Mercy: Not getting what you deserve.
Grace: Getting what you don’t deserve.

Outside of Uncle Jesse making “Have Mercy” the thing we most associate with the word (and also very confusing for us teen Christian girls) I’d only really heard the word mercy in movies when someone was about to be punished for whatever they’d been caught doing. “Have mercy on me!” really meant “please don't torture me in this deserted warehouse”...or similar scenario. So this parallel made sense to me. If mercy meant not getting what we did deserve for being bad, grace was getting what we didn’t deserve. Like not eating your vegetables and getting ice cream anyway. (Which happened to me once and I still recount as one of the greatest wins of my life.)

Grace = the prayer before a meal.

Because it’s supposed to remind us that grace is a blessing? This term for a pre-meal prayer was also confusing to me. Here’s the blessing of cooked carrots. I can’t help you here.

But what if grace is about more than blessings? Or rewards? What if it’s not just a bonus nicety that we get as a perk to following Jesus?
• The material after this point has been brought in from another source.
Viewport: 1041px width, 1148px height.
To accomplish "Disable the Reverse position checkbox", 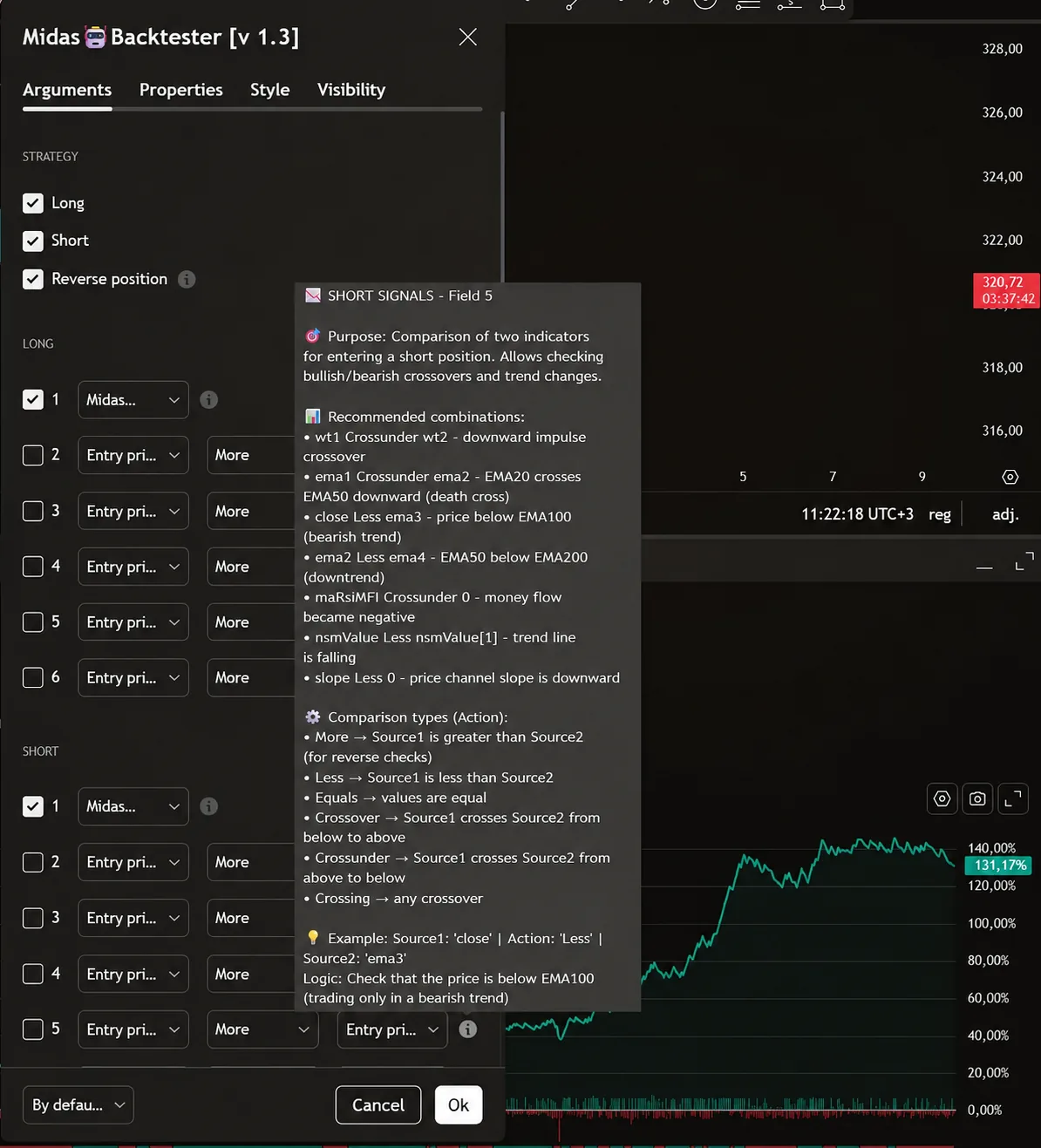I will coord(33,279).
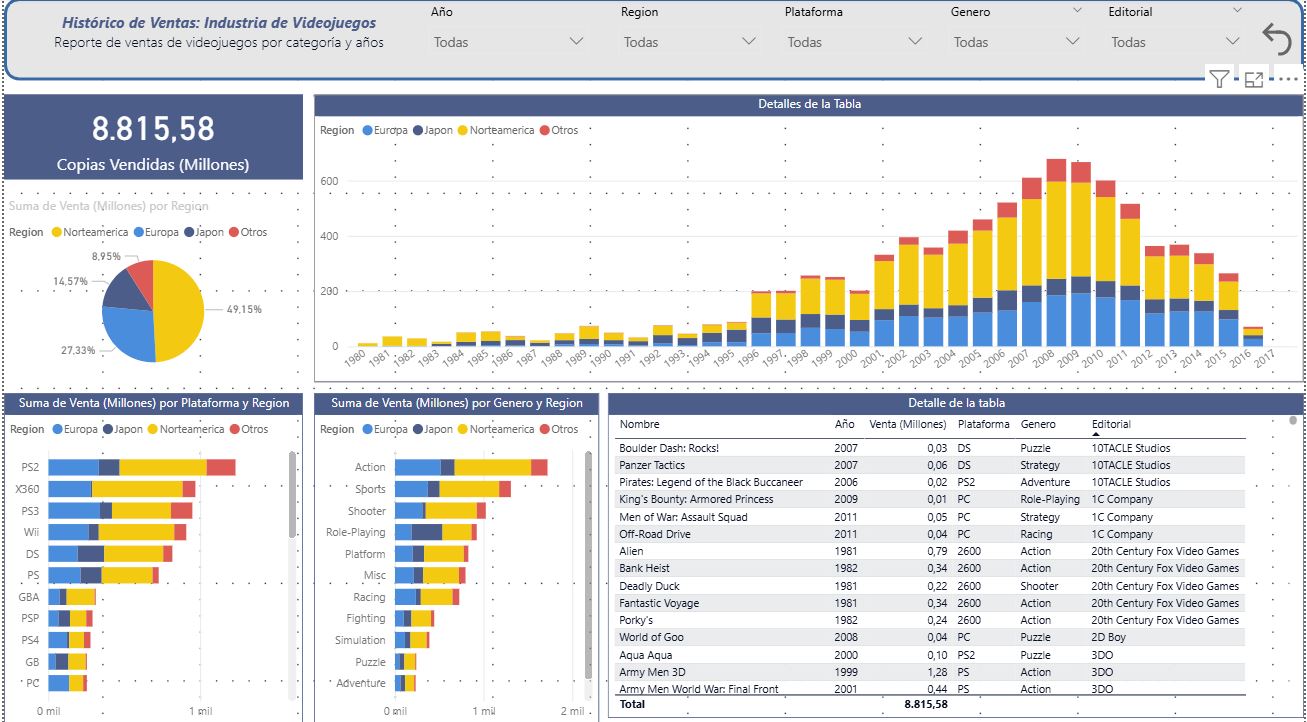Click Otros legend marker in pie chart
Viewport: 1307px width, 722px height.
coord(234,232)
I came upon 2 new definitions of grace recently that flipped the script for me.

N.T. Wright said that grace is “God acting in my life to do what I cannot do.” Ok. That’s about much more than getting a gift when it’s not my birthday. I need God to help me do lots of stuff. Answer hard faith questions in small group, the ones that, when asked, everyone else slowly sits back and looks at me to see how the heck I’m gonna answer that one. I need God to parent appropriately when I’m exhausted and out of patience, especially when my kids aren’t the ones who have drained my patience but end up being the ones left with an empty mama. I need God to be kind to people who drive me nutso. To not cuss people out when I’m driving. (Ok, fine, sometimes not even God can help me not do that.) But this grace is a much more broad concept.

Then I read this one which I love even more. “Grace is the bridge that connects the ordinary and the impossible.” Yes! I am for sure ordinary. (Ok again, I’m extra. But you know what I mean.) But I want to do impossible things! I want to speak. I want to teach. I want to represent Jesus. I want to connect with all kinds of women from all kinds of backgrounds in all kinds of places. I want to point people to Jesus and have a big party in heaven when I realize the impact I was permitted to have. Not to celebrate in my own glory but because I want everyone I love to live their most amazing life with Jesus and if I can play even the smallest part of making heaven a collection of all of my favorite people then give me the words, God, because I’m gong after all of them. That is definitely something that I not only need God to do (because I cannot) but it is also seemingly impossible.

Great!

I finally understand what Paul was saying when he was all braggy about his shortcomings.

Now I am glad to boast about my weaknesses so that the power of Christ can work through me. That’s why I take pleasure in my weaknesses, and in the insults, hardships, persecutions and troubles that I suffer for Christ. For when I am weak, then I am strong.
2 Corinthians 12:9-10 NLT

I’m not about to blast my sins all over social media but if boasting about my weaknesses allows me to highlight God’s perfection (and kindness in actually choosing me) then I’m here for it. I get it. I’m not sure I’m ready to call it pleasure yet because that ish is hard but I’ll be first in line for the “I’m not good enough but lemme show you how God is” department.

Grace allows us to do everything if we get out of the way and let God move through us. You can love your spouse, who you barely even like right now. You can be a safe place for your kids who are trying to figure themselves out in a way that makes you feel like you don’t even know who they are anymore. You can bravely step out into community instead of hiding at home where it’s easier to not have to perform or pretend. You can face your feelings instead of shoving them down and pretending they aren’t there. Please note that none of these are commandment breakers or “sinful things.” They’re just life. and they’re hard. Impossible to do of our own strength but more than possible when we make room for an extraordinary God to pour His grace into and through us.

Grace. It’s not just for sinners anymore.